Stream: python-questions

Topic: speeding up a script


view this post on Zulip Jean-Francois Lamarque (Oct 26 2021 at 23:14):

Hi

I have the following script

/glade/u/home/lamar/Python/CMIP6_analysis/PM2.5/health_ssp.py that goes through a (very) long list of files (from CMIP6) and computes health impacts from PM2.5. I don't want to change the main functions GEMM and MORBIDITY, so the only speed up I can think of would be to parallelize on the files themselves. Thoughts?

view this post on Zulip Stephen Yeager (Oct 27 2021 at 16:43):

Seems like a good candidate for dask. Eliminate the for loop, perhaps write a wrapper function that reads & processes files, then have each dask worker call the function. I'm not sure how to implement this, but am interested in the solution to this problem.

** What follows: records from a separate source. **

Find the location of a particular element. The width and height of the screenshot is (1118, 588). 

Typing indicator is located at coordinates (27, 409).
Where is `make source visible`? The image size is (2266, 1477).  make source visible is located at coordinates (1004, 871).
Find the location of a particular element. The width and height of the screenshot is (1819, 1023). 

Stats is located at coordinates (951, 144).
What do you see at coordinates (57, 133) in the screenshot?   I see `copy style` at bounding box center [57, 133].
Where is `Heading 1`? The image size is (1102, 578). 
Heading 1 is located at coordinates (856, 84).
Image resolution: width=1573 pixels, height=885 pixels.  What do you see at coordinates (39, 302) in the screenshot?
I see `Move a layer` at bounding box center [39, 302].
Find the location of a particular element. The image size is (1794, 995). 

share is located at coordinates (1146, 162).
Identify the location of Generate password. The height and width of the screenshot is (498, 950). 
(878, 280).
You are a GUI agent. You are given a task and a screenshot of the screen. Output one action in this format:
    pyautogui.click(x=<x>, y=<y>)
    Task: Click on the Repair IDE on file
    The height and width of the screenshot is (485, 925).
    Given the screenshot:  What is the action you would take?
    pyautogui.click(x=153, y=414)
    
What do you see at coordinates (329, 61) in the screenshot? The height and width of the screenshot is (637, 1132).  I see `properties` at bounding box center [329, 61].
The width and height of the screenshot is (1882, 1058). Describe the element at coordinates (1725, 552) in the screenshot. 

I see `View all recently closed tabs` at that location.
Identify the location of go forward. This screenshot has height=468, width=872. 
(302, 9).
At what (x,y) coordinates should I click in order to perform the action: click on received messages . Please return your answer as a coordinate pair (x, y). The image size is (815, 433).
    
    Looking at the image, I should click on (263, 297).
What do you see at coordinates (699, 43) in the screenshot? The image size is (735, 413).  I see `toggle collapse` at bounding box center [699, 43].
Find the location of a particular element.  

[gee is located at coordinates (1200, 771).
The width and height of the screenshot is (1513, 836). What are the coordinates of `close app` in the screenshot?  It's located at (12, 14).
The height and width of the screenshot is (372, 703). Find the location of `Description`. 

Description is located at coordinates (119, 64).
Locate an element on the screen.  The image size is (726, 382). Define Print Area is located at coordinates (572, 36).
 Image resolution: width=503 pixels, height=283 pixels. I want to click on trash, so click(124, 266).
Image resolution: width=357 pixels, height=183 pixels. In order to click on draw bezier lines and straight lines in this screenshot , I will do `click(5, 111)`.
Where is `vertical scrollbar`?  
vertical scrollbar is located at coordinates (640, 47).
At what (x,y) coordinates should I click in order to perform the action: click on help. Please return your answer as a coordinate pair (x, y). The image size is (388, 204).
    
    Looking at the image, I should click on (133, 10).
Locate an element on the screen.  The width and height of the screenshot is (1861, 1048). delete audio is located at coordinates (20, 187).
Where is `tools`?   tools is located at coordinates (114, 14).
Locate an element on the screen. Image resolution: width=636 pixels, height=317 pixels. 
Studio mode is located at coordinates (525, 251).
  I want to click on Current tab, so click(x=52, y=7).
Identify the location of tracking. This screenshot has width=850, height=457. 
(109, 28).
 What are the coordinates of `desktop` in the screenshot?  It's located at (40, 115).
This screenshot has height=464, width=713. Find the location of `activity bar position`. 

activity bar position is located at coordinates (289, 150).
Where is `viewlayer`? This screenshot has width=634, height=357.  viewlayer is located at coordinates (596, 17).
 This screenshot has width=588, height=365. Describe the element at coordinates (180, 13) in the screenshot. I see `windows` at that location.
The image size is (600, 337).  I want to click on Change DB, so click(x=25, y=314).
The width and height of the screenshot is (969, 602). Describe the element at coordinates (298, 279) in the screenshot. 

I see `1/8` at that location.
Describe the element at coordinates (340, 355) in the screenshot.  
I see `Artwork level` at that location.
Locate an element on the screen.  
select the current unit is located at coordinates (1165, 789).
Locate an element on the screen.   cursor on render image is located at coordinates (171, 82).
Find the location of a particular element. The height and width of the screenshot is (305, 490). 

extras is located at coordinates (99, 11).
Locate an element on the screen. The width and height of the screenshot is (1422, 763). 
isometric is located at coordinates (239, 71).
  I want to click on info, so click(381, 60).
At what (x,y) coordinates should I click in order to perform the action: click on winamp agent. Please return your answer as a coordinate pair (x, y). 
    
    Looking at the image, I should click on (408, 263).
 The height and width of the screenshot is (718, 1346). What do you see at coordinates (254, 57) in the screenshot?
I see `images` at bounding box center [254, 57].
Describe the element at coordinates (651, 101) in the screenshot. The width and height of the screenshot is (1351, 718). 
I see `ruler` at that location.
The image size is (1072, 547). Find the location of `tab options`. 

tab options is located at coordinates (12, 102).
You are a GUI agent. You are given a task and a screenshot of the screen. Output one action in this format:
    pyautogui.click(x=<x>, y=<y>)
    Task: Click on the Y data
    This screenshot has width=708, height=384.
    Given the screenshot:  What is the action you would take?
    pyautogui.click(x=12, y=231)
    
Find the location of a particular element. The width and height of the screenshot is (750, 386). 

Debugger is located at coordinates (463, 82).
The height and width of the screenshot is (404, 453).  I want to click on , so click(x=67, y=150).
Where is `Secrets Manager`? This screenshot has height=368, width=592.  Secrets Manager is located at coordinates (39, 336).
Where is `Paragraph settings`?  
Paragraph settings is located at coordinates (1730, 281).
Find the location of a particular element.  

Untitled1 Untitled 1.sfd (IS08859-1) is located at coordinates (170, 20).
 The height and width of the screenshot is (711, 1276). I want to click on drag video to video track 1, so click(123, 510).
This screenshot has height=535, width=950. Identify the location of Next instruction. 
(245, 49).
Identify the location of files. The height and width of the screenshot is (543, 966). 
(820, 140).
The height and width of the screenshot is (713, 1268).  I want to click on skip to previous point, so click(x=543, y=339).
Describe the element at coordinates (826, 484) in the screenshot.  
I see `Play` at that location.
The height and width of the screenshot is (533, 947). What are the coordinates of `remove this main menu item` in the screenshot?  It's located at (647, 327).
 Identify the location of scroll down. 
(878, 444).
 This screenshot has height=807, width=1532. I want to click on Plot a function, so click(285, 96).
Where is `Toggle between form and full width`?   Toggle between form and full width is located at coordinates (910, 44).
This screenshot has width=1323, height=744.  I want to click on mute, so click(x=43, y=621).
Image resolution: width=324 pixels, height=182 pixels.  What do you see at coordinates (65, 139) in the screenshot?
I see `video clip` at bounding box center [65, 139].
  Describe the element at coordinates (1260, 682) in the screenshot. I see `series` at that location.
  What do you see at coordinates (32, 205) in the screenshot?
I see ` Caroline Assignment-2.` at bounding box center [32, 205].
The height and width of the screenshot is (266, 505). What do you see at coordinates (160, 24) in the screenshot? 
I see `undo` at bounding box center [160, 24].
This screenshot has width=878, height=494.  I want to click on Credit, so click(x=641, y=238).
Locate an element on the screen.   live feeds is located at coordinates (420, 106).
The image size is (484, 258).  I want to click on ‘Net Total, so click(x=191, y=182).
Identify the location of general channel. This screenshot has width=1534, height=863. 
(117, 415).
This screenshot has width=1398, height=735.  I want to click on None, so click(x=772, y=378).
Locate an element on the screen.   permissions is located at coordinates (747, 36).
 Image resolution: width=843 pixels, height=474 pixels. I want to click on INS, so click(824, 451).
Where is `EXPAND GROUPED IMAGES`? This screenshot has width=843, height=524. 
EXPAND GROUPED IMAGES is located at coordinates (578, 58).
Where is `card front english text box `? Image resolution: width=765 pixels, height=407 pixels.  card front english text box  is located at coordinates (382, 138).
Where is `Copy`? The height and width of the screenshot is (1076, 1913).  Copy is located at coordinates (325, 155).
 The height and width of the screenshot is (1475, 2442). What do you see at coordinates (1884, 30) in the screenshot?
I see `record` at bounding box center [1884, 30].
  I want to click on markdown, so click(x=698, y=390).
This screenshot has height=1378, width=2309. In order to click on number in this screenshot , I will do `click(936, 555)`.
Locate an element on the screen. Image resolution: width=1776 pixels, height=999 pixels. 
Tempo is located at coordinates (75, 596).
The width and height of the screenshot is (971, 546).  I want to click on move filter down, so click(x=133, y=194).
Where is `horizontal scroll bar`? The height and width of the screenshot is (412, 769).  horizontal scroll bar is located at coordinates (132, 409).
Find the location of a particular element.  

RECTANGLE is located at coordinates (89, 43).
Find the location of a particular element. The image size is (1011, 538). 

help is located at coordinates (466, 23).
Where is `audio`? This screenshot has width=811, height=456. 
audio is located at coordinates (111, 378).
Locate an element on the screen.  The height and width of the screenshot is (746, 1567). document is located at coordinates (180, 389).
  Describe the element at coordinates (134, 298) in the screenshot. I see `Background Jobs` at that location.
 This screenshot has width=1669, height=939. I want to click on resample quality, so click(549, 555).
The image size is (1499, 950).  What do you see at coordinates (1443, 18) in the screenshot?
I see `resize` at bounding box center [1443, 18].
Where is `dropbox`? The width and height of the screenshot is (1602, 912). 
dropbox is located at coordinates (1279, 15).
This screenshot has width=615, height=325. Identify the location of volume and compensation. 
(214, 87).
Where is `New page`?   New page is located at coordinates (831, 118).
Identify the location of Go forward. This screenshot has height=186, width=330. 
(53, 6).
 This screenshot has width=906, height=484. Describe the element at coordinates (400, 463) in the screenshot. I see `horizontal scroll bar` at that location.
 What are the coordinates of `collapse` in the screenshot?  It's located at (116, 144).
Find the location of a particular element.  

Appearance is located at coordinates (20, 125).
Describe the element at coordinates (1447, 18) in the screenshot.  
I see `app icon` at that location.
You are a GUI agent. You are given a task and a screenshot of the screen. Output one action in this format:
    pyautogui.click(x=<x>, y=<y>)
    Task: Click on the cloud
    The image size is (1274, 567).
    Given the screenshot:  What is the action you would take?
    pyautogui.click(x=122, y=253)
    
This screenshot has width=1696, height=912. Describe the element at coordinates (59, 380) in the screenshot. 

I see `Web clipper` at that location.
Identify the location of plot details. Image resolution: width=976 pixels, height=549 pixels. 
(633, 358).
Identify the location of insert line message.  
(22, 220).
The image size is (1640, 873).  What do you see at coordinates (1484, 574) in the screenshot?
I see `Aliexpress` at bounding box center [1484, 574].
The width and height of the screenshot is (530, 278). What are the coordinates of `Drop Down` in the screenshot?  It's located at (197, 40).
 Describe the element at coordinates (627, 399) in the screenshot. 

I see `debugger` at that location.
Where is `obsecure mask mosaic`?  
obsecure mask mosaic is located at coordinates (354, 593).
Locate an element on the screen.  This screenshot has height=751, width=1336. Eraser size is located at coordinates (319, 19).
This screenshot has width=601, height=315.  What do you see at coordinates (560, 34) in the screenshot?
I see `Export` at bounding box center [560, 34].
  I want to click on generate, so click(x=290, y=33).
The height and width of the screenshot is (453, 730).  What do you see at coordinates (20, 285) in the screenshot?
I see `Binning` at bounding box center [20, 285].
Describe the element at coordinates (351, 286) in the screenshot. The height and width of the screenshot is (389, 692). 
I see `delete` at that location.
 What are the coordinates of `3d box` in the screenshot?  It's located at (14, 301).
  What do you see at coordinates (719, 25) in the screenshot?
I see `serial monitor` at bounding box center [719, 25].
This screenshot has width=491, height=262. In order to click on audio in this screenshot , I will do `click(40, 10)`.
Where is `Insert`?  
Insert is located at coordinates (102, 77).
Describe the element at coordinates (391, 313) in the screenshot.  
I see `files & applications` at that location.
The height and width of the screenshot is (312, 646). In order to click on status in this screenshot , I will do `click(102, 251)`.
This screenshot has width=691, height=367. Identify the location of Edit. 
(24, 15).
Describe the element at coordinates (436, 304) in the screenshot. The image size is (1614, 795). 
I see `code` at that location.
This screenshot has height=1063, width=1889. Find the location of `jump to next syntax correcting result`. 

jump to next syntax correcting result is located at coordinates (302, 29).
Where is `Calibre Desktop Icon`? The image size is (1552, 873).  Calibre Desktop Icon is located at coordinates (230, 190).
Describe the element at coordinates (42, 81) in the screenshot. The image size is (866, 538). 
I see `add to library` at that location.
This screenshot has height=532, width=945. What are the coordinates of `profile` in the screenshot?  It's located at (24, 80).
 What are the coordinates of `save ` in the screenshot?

view this post on Zulip Matt Long (Oct 27 2021 at 17:42):

A simple implementation could look something like this:

def process_one_file(file_in):
   # do the analysis here

delayed_objs = []
for f in file_list:
   delayed_objs.append(
       dask.delayed(process_one_file)(f)
  )

results = dask.compute(*delayed_objs)

You can also use a decorator:

@dask.delayed
def process_one_file(file_in):
   # do the analysis here

delayed_objs = []
for f in file_list:
   delayed_objs.append(process_one_file(f))


results = dask.compute(*delayed_objs)

A common pitfall, see here:
https://docs.dask.org/en/latest/delayed-best-practices.html#avoid-too-many-tasks

view this post on Zulip Jean-Francois Lamarque (Nov 01 2021 at 19:12):

This is great. Do I need to specify multiple MPI tasks when requesting a cluster?

Update: I tried by setting up the number of CPUs to 8 and MPI tasks to 8. It seems to work.

view this post on Zulip Matt Long (Nov 01 2021 at 19:52):

You may want to configure a dask cluster; you can use ncar_jobqueue to do this:
https://github.com/NCAR/ncar-jobqueue


Last updated: Jan 30 2022 at 12:01 UTC